Selon ces cultivateurs, les fortes pluies accompagnées de chutes de grêle enregistrées au mois de septembre 2025 ont fortement perturbé les cultures, notamment celles de maïs et de haricots, principales spéculations agricoles de la région.

"Pour cette saison, nous devrions avoir une bonne récolte, mais malheureusement la pluie diluvienne a détruit nos plantes. Que ce soit le maïs ou les haricots, tout a été endommagé", témoigne un agriculteur de Kahunga, visiblement déçu.

La situation est similaire dans les localités voisines de Kahunga et Kalindi, où plusieurs producteurs affirment avoir subi les conséquences de ces intempéries. Les rendements agricoles ont sensiblement baissé, certains affirmant que les récoltes de cette saison sont nettement inférieures à celles de l’année précédente.

"Celui qui a semé un sac de haricots n’a récolté qu’un demi-sac. C’est la même situation pour le maïs", explique un autre cultivateur, soulignant l’ampleur des pertes subies par les paysans.

Paradoxalement, cette production jugée insuffisante par rapport aux attentes, mais généralisée à plusieurs ménages, a entraîné une surabondance relative sur les marchés locaux, provoquant une chute significative des prix des produits agricoles. Une situation qui rend difficile la rentabilisation du travail des agriculteurs.

"Tout le monde a récolté quelque chose, mais le problème est que les produits sont moins chers. Par exemple, une mesurette de haricots se vend à 1 000 Fc. Nous ne savons plus quoi faire, nous demandons l’aide des autorités", plaide un autre agriculteur rencontré sur place.

Face à cette situation préoccupante, les producteurs agricoles de Kahunga lancent un appel aux autorités locales et provinciales.
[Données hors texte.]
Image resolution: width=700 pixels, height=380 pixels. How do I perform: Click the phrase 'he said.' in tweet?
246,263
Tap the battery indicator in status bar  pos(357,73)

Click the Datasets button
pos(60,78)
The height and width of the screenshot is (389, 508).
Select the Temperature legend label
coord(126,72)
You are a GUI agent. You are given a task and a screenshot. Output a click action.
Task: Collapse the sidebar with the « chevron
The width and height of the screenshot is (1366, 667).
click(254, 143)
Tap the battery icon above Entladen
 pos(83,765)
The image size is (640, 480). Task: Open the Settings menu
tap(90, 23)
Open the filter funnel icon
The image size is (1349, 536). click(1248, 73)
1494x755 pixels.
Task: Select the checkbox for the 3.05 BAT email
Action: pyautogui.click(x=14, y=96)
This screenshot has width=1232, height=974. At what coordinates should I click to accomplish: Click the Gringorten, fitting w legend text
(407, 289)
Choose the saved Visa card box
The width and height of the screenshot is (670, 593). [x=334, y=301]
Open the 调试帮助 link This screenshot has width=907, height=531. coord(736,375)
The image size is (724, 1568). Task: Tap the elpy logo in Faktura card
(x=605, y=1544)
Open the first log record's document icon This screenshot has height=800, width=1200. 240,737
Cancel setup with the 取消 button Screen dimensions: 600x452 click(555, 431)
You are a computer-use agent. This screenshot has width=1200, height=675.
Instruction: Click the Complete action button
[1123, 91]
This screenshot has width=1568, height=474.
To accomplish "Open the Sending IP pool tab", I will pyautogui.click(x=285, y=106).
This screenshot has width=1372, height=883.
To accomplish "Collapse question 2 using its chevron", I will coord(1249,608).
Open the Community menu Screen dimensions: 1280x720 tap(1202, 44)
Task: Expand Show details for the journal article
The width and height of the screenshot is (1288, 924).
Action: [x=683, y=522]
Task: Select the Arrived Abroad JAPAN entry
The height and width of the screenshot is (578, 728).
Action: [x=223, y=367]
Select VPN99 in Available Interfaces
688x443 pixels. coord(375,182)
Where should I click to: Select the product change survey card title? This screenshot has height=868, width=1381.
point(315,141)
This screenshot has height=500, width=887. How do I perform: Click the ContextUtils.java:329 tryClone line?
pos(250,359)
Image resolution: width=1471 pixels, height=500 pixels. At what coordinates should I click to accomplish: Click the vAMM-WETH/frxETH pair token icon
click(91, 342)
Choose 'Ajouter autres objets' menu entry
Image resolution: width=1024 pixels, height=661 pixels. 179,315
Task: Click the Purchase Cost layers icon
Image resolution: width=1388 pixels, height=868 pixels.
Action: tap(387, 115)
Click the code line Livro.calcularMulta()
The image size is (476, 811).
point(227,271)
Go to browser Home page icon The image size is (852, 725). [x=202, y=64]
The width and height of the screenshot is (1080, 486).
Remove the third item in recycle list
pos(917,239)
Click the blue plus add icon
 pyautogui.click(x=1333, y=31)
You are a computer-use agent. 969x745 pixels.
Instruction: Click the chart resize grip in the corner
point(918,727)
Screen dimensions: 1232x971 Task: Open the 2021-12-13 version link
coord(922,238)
Ils sollicitent la mise en place de mécanismes de soutien, notamment pour la stabilisation des prix des produits agricoles et l’accompagnement des agriculteurs victimes des aléas climatiques.

Ces paysans estiment qu’un appui urgent est nécessaire afin de préserver la sécurité alimentaire des ménages ruraux de la région et de garantir la relance durable des activités agricoles, pilier essentiel de l’économie locale.